I was in the airport the other day, on my way to see my Mom,
who is deep into Alzheimers. There on
the newstand was TIME magazine and in it an article on the problem of human
morality and evil. The author. Jeffrey
Kluger, was seeking to explain the latest research into this problem. He began this way.
If the entire human
species were a single individual, that person would long ago have been declared
mad. The insanity would not lie in the anger and darkness of the human mind . .
. . And it certainly wouldn't lie in the transcendent goodness of that mind. .
. . The madness would lie instead in the
fact that both of those qualities, the savage and the splendid, can exist in
one creature, one person, often in one instant.
We're a species that
is capable of almost dumbfounding kindness. We nurse one another, romance one
another, weep for one another. . . . And
at the same time, we slaughter one another.
What followed was his explanation. He assumed that evil
could be explained biologically and summarized the research by neurologists
into brain activity related to human sin. The end, he notes, is that this is all a mystery and a matter of
development.
But that is not deep enough. What lies behind the acts of humankind in good and evil is not
biologically determined. Nor is there
progress being made. The facts of
history show that we have come no where in moral practice. No, what lies behind it is the creation of
humanity in the image of God (thus our dignity and philanthropy) and the
corruption of it by sin. The simple
story of the eating of the forbidden fruit is profound. It passes the test of
making sense of life.
And this is not pessimism. It is truth that is immediately faced with a promise. For in the account of the sin of Adam, after
a sequence of interrogations and weak blame shifting and self-deceptions, after
the cursing of the ground and the serpent and the pains of childbirth – God
speaks a promise. The woman, he notes,
will one day have a child who will crush the serpent’s head. That’s how you
kill a snake. There will come a child
into the world who will put an end to the ruin brought into the world by sin!

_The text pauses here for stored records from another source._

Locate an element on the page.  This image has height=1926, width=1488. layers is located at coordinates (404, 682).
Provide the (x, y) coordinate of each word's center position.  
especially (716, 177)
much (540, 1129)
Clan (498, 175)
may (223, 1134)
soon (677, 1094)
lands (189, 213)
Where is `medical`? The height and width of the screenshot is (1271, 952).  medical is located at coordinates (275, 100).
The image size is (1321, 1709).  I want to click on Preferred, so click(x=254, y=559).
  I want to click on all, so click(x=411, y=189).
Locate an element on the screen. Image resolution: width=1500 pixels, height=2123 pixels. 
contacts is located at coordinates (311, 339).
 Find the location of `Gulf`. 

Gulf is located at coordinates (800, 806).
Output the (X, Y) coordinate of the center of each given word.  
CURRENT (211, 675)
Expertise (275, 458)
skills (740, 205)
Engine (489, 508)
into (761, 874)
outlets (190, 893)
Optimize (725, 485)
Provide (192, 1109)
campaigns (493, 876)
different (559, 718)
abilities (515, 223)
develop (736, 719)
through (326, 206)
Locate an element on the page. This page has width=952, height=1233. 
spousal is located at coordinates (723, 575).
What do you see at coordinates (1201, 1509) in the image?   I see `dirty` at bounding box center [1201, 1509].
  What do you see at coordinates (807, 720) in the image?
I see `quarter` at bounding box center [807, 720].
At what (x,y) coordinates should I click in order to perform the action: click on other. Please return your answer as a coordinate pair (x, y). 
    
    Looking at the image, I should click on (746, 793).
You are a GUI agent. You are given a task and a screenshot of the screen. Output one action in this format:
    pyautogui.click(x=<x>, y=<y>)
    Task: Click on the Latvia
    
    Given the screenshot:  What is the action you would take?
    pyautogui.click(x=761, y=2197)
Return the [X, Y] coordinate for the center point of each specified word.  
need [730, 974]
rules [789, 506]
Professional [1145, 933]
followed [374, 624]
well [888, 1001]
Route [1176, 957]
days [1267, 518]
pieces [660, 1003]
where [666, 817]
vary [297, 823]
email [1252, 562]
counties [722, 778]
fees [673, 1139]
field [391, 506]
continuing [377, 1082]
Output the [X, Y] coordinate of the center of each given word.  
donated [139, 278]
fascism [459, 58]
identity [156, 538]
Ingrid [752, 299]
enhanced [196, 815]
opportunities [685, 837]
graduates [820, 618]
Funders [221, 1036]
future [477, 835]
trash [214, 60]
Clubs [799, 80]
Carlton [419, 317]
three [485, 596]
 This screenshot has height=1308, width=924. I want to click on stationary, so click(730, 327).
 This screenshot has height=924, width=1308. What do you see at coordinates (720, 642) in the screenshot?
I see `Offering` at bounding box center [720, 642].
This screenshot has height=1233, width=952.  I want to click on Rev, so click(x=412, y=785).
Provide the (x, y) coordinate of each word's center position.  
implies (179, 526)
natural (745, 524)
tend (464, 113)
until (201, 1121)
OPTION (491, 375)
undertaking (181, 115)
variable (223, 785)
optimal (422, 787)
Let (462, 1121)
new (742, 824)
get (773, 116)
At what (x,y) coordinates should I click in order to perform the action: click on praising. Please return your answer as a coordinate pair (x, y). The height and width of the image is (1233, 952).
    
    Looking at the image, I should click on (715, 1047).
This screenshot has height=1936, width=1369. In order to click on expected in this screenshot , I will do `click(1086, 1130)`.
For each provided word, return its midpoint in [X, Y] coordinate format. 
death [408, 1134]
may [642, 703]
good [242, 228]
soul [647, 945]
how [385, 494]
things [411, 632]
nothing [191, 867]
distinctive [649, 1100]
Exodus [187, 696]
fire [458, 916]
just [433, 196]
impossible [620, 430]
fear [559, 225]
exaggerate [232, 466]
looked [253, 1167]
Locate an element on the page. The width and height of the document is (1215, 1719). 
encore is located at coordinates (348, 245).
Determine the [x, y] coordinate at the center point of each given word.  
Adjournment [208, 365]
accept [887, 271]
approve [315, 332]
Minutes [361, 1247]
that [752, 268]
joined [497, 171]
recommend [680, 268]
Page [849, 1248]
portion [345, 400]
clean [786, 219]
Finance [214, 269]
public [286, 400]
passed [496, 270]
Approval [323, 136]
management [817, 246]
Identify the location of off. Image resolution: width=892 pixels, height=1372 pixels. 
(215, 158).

I am not reading too much into this either. The first hint is that Adam names his wife
Eve – the mother of all the living. Why
on earth would we do that, after God’s resounding voice of condemnation,
cursing and death? Because he heard the
promise of life – and the future child.
More than that, Paul cites this passages in Romans 16 and
applies it to Jesus. And the entire NT echoes the truth of Jesus as the second
Adam, who undoes all the ruin brought by the first Adam.